(Records from a dataset)

* * *

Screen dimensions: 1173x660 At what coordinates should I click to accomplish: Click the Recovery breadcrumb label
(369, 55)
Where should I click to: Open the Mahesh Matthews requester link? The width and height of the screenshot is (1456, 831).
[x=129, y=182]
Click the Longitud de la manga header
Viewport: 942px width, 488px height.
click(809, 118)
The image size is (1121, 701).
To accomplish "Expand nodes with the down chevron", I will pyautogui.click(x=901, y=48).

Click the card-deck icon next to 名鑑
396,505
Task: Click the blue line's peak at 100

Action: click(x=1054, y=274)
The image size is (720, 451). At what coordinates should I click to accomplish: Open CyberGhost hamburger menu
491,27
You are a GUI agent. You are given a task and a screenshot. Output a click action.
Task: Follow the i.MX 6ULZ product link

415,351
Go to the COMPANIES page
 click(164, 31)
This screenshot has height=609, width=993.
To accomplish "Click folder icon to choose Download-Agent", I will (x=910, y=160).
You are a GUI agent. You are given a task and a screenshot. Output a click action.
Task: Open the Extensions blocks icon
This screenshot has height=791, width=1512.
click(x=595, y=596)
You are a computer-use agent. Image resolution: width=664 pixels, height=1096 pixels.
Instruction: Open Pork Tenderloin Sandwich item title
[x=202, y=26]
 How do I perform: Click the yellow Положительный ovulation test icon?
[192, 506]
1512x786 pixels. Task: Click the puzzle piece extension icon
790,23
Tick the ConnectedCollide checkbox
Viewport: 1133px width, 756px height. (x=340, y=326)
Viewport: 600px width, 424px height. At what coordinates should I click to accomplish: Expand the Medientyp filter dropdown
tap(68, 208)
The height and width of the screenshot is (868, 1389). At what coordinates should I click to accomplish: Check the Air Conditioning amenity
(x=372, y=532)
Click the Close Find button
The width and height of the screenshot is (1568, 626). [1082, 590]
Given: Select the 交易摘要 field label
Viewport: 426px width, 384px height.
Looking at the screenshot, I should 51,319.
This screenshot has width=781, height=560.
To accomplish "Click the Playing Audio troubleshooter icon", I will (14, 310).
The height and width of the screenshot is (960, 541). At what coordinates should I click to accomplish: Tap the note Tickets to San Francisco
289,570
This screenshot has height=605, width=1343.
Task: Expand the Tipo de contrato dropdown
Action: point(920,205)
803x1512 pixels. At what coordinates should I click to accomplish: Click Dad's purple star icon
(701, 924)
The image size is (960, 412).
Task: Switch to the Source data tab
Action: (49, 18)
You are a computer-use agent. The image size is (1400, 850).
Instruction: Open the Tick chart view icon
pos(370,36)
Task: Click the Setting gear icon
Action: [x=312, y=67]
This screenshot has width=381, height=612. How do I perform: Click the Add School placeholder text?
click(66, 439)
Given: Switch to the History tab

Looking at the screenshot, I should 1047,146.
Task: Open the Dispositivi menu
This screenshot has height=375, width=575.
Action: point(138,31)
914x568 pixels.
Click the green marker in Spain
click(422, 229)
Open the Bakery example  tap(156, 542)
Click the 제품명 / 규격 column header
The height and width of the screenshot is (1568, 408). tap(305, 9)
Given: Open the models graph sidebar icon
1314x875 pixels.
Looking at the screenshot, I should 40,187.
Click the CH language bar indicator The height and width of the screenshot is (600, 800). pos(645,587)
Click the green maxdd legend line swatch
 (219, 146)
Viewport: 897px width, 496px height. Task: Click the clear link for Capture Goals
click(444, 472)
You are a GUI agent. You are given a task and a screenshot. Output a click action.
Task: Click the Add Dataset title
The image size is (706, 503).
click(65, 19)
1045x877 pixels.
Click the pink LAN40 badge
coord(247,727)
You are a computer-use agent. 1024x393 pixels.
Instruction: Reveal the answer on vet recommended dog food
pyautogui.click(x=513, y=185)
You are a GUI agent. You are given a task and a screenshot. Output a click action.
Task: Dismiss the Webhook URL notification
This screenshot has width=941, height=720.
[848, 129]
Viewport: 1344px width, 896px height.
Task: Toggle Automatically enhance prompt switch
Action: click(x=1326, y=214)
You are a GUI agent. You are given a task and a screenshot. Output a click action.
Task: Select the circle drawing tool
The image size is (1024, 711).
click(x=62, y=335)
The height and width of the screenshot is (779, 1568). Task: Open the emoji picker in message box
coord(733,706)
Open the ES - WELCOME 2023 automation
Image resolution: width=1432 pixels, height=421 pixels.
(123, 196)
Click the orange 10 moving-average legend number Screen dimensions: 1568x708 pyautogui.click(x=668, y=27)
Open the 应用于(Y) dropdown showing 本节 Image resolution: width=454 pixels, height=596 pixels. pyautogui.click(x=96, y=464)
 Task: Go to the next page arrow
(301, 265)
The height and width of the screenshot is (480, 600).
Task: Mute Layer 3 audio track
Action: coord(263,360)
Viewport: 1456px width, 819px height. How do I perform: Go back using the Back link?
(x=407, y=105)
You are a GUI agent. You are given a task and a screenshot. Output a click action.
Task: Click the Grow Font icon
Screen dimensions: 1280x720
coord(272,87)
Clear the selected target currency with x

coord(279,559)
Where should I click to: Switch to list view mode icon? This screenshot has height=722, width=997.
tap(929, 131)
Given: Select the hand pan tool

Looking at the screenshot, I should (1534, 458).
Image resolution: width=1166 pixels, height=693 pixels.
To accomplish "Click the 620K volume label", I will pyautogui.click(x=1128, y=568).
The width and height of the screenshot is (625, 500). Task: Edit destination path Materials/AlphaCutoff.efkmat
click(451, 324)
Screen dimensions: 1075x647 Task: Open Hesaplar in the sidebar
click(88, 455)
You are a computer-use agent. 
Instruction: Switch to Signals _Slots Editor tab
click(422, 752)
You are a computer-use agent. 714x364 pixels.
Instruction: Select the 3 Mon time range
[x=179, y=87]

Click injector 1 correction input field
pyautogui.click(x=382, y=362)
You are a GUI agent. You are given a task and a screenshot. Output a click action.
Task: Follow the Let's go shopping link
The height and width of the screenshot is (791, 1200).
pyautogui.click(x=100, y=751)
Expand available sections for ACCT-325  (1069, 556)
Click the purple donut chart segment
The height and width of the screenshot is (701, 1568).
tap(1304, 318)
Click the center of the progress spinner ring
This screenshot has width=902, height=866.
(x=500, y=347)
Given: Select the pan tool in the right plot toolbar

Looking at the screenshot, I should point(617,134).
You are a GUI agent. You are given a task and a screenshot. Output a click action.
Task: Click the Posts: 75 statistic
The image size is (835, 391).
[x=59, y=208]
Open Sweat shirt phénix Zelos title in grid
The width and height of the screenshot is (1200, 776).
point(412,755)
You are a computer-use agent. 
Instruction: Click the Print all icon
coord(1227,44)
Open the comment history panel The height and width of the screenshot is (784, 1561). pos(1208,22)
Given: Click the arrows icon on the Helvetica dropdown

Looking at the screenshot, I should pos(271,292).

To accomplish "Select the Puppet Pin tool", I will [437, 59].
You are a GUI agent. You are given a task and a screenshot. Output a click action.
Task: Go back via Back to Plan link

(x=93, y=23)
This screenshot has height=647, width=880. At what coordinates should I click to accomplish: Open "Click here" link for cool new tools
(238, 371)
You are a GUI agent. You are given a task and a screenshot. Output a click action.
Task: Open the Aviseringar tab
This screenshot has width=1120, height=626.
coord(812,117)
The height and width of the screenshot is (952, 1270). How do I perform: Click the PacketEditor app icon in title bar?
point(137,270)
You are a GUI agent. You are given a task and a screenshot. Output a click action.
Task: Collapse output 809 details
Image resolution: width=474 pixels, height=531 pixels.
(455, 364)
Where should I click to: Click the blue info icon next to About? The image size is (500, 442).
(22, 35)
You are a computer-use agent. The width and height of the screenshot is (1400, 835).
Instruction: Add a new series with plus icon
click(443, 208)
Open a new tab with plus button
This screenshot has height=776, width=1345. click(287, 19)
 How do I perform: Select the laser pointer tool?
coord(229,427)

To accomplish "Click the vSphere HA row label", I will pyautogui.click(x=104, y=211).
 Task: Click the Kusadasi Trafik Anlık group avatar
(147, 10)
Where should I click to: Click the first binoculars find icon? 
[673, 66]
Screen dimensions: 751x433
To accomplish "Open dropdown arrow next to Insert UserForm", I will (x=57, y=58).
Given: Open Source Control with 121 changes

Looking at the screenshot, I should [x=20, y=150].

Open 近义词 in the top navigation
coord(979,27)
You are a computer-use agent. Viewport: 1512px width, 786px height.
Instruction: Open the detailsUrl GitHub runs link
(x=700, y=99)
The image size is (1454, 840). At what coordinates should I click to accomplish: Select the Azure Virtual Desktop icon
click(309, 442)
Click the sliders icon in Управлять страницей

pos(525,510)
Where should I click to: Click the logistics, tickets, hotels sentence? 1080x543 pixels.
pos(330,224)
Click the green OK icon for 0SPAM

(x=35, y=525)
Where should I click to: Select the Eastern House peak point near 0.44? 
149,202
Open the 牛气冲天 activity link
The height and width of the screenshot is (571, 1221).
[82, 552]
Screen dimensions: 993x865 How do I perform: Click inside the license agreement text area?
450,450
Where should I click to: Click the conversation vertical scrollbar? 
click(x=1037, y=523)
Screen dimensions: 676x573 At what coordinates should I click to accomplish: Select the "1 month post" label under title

* * *

Given task
Reproduce the part of the records that opens with the line containing "Click the CH" and closes with the line containing "coord(247,727)", swapping "badge" for "tag" and leaving everything else unchanged.

Solution for this task
Click the CH language bar indicator The height and width of the screenshot is (600, 800). pos(645,587)
Click the green maxdd legend line swatch
 (219, 146)
Viewport: 897px width, 496px height. Task: Click the clear link for Capture Goals
click(444, 472)
You are a GUI agent. You are given a task and a screenshot. Output a click action.
Task: Click the Add Dataset title
The image size is (706, 503).
click(65, 19)
1045x877 pixels.
Click the pink LAN40 tag
coord(247,727)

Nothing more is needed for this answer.